Finite-dimensional realizations

In practice, one often restricts to: - separable volatility structures, - finite-factor representations, - basis expansions in maturity.

These yield finite-dimensional realizations consistent with HJM.


Numerical implementation

Common approaches include: - maturity discretization (time–maturity grids), - factor models for volatility, - projection onto basis functions.

Trade-offs arise between realism and tractability.


Key takeaways

  • HJM is intrinsically infinite-dimensional.
  • Practical models use finite-factor approximations.
  • Mathematical rigor guides stable implementation.

Further reading

  • Filipović, Consistency Problems for HJM Models.
  • Da Prato & Zabczyk, infinite-dimensional SDEs.

Exercises

Exercise 1. The HJM state at time \(t\) is the entire forward rate curve \(T \mapsto f(t, T)\). Explain why this is an element of a function space rather than \(\mathbb{R}^n\). If you discretize the maturity axis into \(N\) equally spaced points \(T_1, \ldots, T_N\), what is the dimension of the resulting finite-dimensional approximation? For a 30-year curve with quarterly spacing, how many state variables does this produce?

Solution to Exercise 1

Part 1: Why \(f(t, T)\) is an element of a function space.

At each time \(t\), the state of the HJM model is \(T \mapsto f(t, T)\) for all maturities \(T \geq t\). This is a real-valued function defined on the interval \([t, t + T_{\max}]\) (or \([t, \infty)\) in theory). To specify this state, one must provide a value for every \(T\) in a continuum, which requires infinitely many real numbers. No finite collection of numbers \(\{x_1, \ldots, x_n\} \in \mathbb{R}^n\) can specify a generic function on a continuous domain. The appropriate state space is a function space, such as \(L^2([0, T_{\max}])\) (square-integrable functions) or a weighted Sobolev space \(H^1\) (functions with square-integrable first derivatives).

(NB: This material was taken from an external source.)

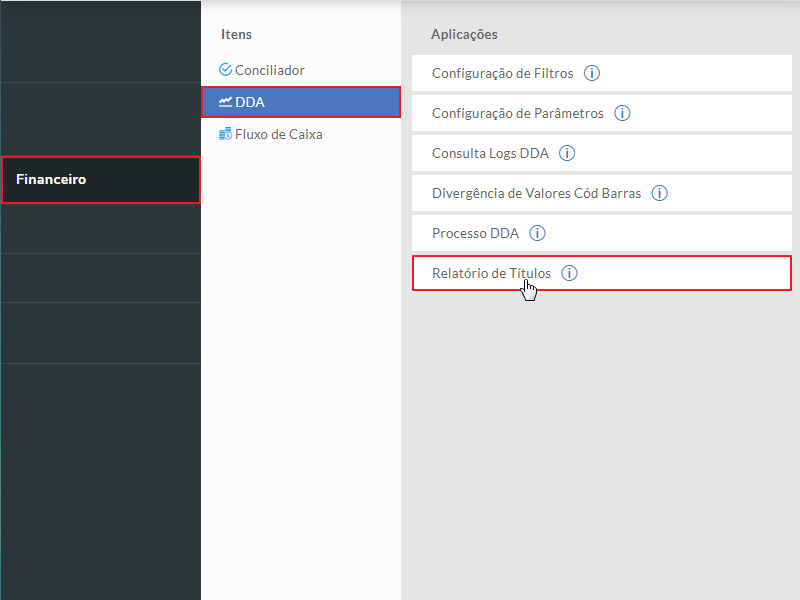Click the DDA chart icon
Image resolution: width=800 pixels, height=600 pixels.
(x=225, y=102)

Part 2: Dimension of the discretized approximation.

If we discretize the maturity axis into \(N\) equally spaced points \(T_1, \ldots, T_N\), then the state becomes the vector \((f(t, T_1), \ldots, f(t, T_N)) \in \mathbb{R}^N\). The dimension is \(N\).

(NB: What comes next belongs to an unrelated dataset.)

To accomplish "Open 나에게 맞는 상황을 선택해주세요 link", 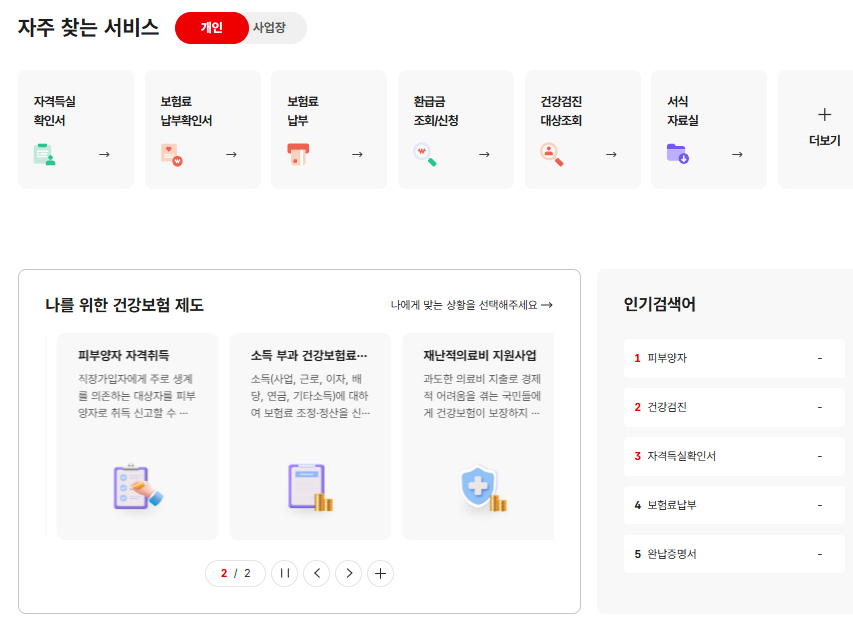I will click(x=471, y=305).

Part 3: Quarterly spacing over 30 years.

With quarterly spacing (\(\Delta T = 0.25\) years) over a 30-year horizon:

\[ N = \frac{30}{0.25} = 120 \]

This produces 120 state variables at each time step, which is a substantial but computationally feasible number. This illustrates the practical challenge of infinite-dimensional models: even a modest discretization leads to a high-dimensional state.

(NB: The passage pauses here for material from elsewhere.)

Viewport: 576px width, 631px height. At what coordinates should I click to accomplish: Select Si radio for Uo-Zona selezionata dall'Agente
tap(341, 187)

Exercise 2. A separable volatility structure takes the form \(\sigma(t, T) = g(t)\,h(T)\) for some functions \(g\) and \(h\). Show that under this specification, the HJM forward rate \(f(t, T)\) can be expressed as \(f(t, T) = f(0, T) + \alpha_{\text{det}}(t, T) + h(T)\,X_t\), where \(X_t\) is a one-dimensional stochastic process. Identify \(X_t\) and its dynamics. This demonstrates a finite-dimensional realization.

Solution to Exercise 2

Step 1: Write the HJM dynamics with separable volatility.

With \(\sigma(t, T) = g(t)\,h(T)\), the drift condition gives:

\[ \alpha(t, T) = g(t)\,h(T) \int_t^T g(t)\,h(u)\,du = g(t)^2\,h(T)\int_t^T h(u)\,du \]

The forward rate SDE is:

\[ df(t, T) = g(t)^2\,h(T)\int_t^T h(u)\,du\,dt + g(t)\,h(T)\,dW_t \]

Step 2: Factor out \(h(T)\).

Notice that both the drift and diffusion terms contain \(h(T)\) as a factor. Define:

\[ H(t, T) = \int_t^T h(u)\,du \]

Then:

\[ df(t, T) = h(T)\left[g(t)^2 H(t, T)\,dt + g(t)\,dW_t\right] \]

Step 3: Integrate.

\[ f(t, T) = f(0, T) + h(T)\int_0^t g(s)^2 H(s, T)\,ds + h(T)\int_0^t g(s)\,dW_s \]

The stochastic part depends on \(T\) only through \(h(T)\). Define:

\[ X_t = \int_0^t g(s)\,dW_s \]

Then:

\[ f(t, T) = f(0, T) + \underbrace{h(T)\int_0^t g(s)^2 H(s, T)\,ds}_{\alpha_{\text{det}}(t, T)} + h(T)\,X_t \]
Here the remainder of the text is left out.